Marilynne Robinson: Home
Twenty-four years passed
between Marilynne Robinson's stunning debut Housekeeping and her second novel, Gilead. Now that Home, a sequel to Gilead, has appeared only four
years later, fans of Robinson's still-waters-run-deep prose and achingly
poignant characterizations must feel their cups are overflowing. Robinson's is
no less a treasure for arriving more frequently; her prose remains an
experience to be savored, page by page and often word by word. Yet its appeal
lies in Robinson's ability to capture moments on the way toward the inevitable
decline and end of all things, without harming the fragile, fleeting quality of
the singular instance. She writes about the tipping of the scales between
memory and hope, as her characters close their eyes on the past with only a
thread of faith connecting them to the unknown beyond.

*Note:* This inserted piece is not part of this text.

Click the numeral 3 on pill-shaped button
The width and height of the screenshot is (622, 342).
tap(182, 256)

Gilead recorded the theological reminiscences of John Ames, pastor of
the Congregationalist church in Gilead, Iowa, as he struggled with tragedy and
grace both in his own life and in that of his namesake, his best friend's son, Jack
Boughton. In Home,
Robinson most often adopts the perspective of Reverend Boughton's youngest
daughter, Glory, who has returned home in her fading youth to care for her
aging father. When prodigal son Jack returns home after 20 years of
dissipation, the father is overjoyed but anxious, parsing through Presbyterian
precepts the question of whether his extended visit means there's any hope for
his salvation. Meanwhile, Glory works through conflicted feelings of invasion,
indignation, and filial concern in responding to the presence of a brother
whose love she always craved. Gradually, the outlines of his unknown life in
two decades of absence are revealed to the family, and to Ames down the street,
whose forgiveness and forbearance will hardly come easy.

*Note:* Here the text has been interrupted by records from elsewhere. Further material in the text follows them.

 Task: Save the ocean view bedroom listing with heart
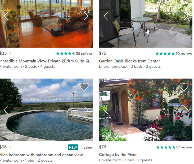tap(84, 87)
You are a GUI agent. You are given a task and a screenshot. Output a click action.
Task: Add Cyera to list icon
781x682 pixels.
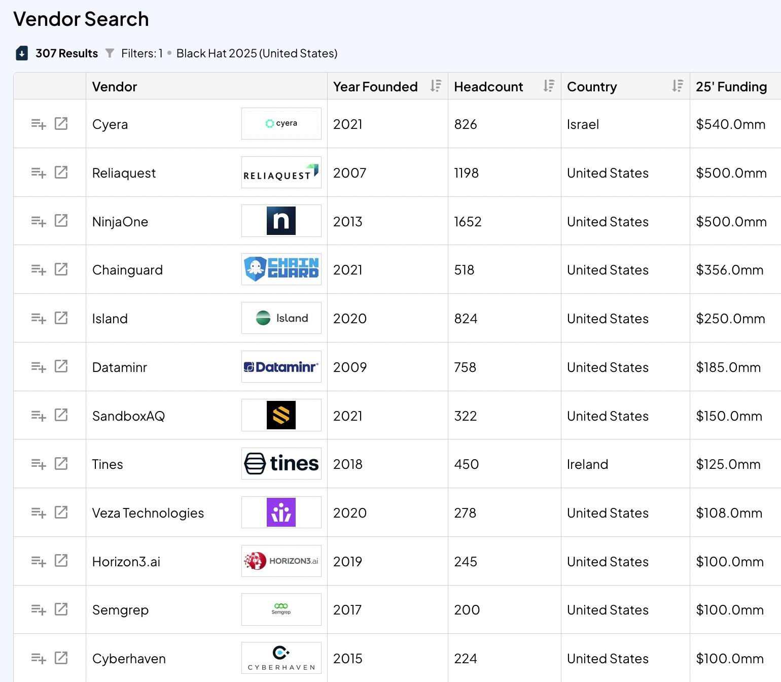click(39, 124)
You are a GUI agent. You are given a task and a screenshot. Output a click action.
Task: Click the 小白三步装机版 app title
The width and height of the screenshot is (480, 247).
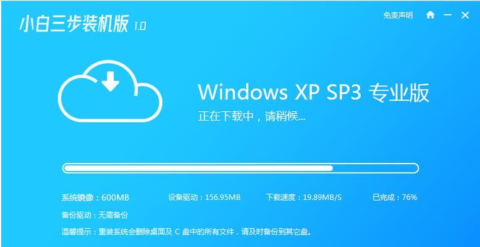click(74, 23)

Home's plot would be somewhat
cryptic without Gilead, but in terms of suspense, it might work best alone; information
about Jack that comes as a revelation to Glory is already known to Ames, and
therefore isn't a surprise to attentive readers of both novels. But as with Gilead, the story's action lies
not in what happens—very little, other than front-porch sitting, grace at
meals, and fretful nights waiting for Jack's footstep on the stair—but in
how the characters respond to the crushing weight of their lost opportunities.
With her peculiar keenness, Robinson ponders a mystery: Does God predestine us
to bliss or perdition, and if so, where can the elect be found in this vale of
tears?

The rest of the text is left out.